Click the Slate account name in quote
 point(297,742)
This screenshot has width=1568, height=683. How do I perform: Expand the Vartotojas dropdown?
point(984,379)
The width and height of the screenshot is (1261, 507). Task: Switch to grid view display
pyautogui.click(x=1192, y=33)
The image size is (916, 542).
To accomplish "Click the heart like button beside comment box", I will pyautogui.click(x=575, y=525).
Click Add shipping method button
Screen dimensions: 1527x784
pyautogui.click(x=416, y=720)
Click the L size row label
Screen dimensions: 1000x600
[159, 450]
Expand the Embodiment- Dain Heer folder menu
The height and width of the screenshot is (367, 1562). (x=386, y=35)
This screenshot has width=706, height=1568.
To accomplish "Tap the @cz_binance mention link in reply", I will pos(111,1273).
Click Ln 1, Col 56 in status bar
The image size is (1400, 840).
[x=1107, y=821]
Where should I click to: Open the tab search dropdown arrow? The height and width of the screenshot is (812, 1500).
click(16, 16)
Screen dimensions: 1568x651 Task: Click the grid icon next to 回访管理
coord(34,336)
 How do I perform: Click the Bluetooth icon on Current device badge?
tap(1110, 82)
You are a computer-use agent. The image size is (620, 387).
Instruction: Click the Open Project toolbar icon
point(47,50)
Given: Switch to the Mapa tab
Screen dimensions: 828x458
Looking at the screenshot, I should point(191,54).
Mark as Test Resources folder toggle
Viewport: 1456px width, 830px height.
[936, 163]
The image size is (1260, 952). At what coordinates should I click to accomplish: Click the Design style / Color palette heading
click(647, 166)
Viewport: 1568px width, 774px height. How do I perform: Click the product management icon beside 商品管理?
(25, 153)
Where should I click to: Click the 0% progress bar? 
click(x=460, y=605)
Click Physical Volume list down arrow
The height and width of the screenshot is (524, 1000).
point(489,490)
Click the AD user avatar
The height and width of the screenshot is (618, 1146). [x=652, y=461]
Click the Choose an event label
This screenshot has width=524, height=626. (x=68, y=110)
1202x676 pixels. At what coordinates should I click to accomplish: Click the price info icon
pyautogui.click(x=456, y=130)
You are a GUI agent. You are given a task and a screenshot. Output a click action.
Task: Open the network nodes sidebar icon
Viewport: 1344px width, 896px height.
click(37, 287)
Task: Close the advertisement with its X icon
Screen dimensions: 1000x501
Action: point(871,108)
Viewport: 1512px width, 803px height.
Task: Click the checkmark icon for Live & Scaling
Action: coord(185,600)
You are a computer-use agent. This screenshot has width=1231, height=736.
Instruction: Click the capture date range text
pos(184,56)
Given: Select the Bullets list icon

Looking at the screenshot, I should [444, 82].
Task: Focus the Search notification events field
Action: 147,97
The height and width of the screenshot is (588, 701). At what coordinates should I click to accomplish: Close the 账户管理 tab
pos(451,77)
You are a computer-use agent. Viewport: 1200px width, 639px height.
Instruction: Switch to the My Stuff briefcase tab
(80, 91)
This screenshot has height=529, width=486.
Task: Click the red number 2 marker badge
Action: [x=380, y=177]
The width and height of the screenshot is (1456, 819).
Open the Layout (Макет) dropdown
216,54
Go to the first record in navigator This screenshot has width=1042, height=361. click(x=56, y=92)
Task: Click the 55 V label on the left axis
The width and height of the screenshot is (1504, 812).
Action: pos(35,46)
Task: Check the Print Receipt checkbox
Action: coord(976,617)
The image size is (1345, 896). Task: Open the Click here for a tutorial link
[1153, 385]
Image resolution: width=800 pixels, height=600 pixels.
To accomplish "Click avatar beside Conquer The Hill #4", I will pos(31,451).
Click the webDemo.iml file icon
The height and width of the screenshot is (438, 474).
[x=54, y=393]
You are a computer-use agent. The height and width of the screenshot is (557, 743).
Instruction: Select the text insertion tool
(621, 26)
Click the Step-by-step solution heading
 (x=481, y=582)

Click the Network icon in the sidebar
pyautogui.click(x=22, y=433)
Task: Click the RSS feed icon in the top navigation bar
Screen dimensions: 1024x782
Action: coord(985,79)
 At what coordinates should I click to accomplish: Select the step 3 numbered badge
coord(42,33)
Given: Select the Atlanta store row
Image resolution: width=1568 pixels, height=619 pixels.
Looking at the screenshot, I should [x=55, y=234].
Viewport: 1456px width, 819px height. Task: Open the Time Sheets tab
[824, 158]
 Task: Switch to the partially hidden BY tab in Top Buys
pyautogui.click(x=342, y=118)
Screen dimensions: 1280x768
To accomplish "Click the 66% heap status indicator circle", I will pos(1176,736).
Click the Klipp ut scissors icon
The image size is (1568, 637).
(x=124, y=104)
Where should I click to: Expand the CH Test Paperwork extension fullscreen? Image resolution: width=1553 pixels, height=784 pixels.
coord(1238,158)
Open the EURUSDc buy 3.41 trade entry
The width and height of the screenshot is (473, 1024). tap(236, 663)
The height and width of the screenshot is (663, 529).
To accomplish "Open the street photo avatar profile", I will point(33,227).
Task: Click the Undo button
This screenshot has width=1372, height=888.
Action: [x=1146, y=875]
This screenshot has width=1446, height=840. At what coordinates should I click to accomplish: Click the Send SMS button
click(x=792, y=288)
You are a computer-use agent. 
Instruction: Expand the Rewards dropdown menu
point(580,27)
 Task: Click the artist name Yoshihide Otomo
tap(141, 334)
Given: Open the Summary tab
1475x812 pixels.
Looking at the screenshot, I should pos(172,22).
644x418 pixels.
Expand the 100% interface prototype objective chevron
=-=-=
* WHAT TO DO *
Render the rows from the start through the line containing "pyautogui.click(x=1192, y=33)" as a Markdown table with the columns Number and Entry, giving each line a number and skipping blank lines.

* COMPLETE ANSWER *
| Number | Entry |
|---|---|
| 1 | Click the Slate account name in quote |
| 2 |  point(297,742) |
| 3 | This screenshot has width=1568, height=683. How do I perform: Expand the Vartotojas dropdown? |
| 4 | point(984,379) |
| 5 | The width and height of the screenshot is (1261, 507). Task: Switch to grid view display |
| 6 | pyautogui.click(x=1192, y=33) |